WHAT THE TASK ASKS ▸ Search the entries for the word "computer" and pull out each line that has it.
START INPUT FOR THIS TASK
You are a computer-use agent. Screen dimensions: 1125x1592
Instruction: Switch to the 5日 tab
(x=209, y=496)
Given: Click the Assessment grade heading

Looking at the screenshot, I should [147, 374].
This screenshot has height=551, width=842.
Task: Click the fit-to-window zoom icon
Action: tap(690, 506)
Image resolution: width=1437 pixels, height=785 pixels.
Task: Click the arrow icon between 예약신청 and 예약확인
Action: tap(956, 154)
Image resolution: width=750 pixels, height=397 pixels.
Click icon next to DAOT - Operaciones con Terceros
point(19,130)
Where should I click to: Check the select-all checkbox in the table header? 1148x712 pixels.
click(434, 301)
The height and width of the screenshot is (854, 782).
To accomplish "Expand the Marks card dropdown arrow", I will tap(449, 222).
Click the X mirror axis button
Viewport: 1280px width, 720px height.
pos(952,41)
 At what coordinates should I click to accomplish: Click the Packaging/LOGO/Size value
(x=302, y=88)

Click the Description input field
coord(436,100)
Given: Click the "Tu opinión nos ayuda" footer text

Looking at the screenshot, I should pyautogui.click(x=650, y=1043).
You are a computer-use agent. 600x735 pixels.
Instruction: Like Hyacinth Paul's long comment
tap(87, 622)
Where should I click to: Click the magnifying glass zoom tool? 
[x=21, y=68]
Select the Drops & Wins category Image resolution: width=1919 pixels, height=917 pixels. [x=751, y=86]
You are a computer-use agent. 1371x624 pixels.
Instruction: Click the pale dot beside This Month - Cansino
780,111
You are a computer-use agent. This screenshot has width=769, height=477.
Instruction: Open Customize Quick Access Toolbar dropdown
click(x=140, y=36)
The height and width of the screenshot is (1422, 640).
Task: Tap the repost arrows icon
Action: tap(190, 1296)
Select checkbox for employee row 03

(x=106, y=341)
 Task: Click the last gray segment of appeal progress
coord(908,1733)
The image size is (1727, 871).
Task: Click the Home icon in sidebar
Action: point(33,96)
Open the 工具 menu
END INPUT FOR THIS TASK
ANSWER FOR THE TASK ▸
You are a computer-use agent. Screen dimensions: 1125x1592
You are a computer-use agent. 600x735 pixels.
You are a computer-use agent. 1371x624 pixels.
You are a computer-use agent. This screenshot has width=769, height=477.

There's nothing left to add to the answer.